Probably not something I'll get deep into, but it's possible to add markup to manually adjust things like language, specific pauses, conversations back and forth between different voices in the same file, the specific style such as cheerfulness, empathy, calmness, and man more as well as the relative intensity of that style, even the role such as to sound like a different gender or age to play characters in stories etc.

This is done by using the Speech Synthesis Markup Language (SSML), it's an XML based format with the following structure. Too many options to go into here, take a look at this if you want to know more.

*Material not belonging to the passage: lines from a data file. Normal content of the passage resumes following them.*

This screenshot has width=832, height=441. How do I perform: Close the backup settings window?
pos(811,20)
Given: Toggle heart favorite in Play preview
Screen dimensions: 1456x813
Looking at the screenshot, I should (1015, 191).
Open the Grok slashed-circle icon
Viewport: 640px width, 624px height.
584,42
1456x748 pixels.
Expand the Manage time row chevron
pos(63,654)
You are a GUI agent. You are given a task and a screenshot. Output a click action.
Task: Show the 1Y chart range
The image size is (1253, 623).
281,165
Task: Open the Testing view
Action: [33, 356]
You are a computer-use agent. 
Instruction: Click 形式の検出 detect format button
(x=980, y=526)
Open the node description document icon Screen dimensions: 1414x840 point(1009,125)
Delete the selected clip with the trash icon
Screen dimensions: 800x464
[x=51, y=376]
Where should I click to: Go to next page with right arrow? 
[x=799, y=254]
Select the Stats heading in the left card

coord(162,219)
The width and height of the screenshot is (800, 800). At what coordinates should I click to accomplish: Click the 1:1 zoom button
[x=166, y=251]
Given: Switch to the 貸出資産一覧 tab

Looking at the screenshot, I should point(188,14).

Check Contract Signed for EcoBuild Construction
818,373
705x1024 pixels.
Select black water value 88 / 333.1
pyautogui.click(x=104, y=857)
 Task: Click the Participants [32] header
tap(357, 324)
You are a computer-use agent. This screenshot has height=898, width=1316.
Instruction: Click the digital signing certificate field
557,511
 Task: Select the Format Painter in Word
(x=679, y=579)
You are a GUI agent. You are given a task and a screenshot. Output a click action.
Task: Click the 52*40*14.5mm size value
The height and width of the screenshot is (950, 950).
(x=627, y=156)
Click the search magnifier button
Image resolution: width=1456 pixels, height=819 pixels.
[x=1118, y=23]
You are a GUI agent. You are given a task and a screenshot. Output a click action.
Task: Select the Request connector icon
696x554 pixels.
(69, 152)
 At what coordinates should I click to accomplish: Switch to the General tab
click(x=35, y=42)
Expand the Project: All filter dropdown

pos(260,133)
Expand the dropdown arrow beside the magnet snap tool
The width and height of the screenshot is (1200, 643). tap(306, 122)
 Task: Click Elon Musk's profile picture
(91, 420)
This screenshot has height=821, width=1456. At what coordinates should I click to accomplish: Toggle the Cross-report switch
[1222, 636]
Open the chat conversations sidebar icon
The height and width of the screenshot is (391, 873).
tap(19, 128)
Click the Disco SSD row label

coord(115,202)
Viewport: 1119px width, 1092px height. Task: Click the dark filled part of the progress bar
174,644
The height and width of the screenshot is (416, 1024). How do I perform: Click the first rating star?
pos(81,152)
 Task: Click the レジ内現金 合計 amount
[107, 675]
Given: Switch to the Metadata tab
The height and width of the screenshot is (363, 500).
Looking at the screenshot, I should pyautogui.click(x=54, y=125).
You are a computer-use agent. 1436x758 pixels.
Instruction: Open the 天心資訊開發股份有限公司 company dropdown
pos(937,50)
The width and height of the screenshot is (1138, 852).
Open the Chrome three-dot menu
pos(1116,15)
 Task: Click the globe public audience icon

<speak xmlns="http://www.w3.org/2001/10/synthesis" xmlns:mstts="http://www.w3.org/2001/mstts" xmlns:emo="http://www.w3.org/2009/10/emotionml" version="1.0" xml:lang="en-US">
  <voice name="en-US-Andrew2:DragonHDLatestNeural">
    <mstts:express-as style="cheerful">
      Good morning Davis!
    </mstts:express-as>
    How are you today?
  </voice>
  <voice name="en-US-Davis:DragonHDLatestNeural">
    Yeah, good thanks... 
    <mstts:express-as style="fearful" styledegree="2">
      Erm, why do you ask?
    </mstts:express-as>
  </voice>
  <voice name="en-US-Andrew2:DragonHDLatestNeural">
    <mstts:express-as style="disgruntled" styledegree="1">
      Ah no reason, nothing to worry your little head about.
    </mstts:express-as>
    <mstts:express-as style="disgruntled" styledegree="1.5">
      You enjoy your day now...
    </mstts:express-as>
  <mstts:express-as style="shouting" styledegree="1.5">
    <prosody volume="+30.00%">WELL?. do ya hear me?</prosody>
  </mstts:express-as></voice>
  <voice name="en-US-Davis:DragonHDLatestNeural">
    <mstts:express-as style="terrified" styledegree="2">
      Yeah.. ok.. will do Andrew, <mstts:express-as style="sad" styledegree="2">will do</mstts:express-as>.
    </mstts:express-as>
  </voice>
  <voice name="en-US-Emma2:DragonHDLatestNeural">
    <mstts:express-as style="empathetic" styledegree="2">
      <break strength="medium" />
      <prosody rate="-15.00%">
        Don't worry about that crazy guy,
      </prosody>
    </mstts:express-as>
    <mstts:express-as style="gentle" styledegree="2">
      everything will be alright.
    </mstts:express-as>
  </voice>
</speak>
audio-thumbnail
Short story I just made up to demo this!
0:00
/24.3

I'd say that was pretty decent.

And that's only scratching the bare minimal surface of what the Azure AI Speech Services can do, other stuff includes speech recognition, translations, interactive conversations, intent recognition with conversational language understanding, create a virtual version of your own voice, and the ability to get facial positioning based on the phonemes in the spoken language to control movement of 2D and 3D models.

And it also creates Avatars! Wait, that doesn't look right with that word... where's the Papyrus font when you need it...

aah that's much better...
0:00
/0:08

Azure AI Speech Studio Portal

Instead of using the API or the CLI, you can quickly hop into https://speech.microsoft.com/ with a range of features to explore across various scenarios, or specifically to do with Speech to Text, Text to Speech, or Voice Assistants.

Audio Content Creation

Under 'Text to speech' heading is the Audio Content Creation tool.

And this is where you can type out or copy/paste the script, and poke all the settings until it sounds just right, things like custom pronunciations with phonemes, or aliases to substitute words with an alternative, intonation, rate, pitch, volume, and breaks/silence.

It doesn't seem like you can pick the 'style' like we did directly with the SSML above, but you can still edit the SSML by toggling the handy button at the top right of the text area.

And there you go, the final product neatly displayed in a handy media player at the top of the page.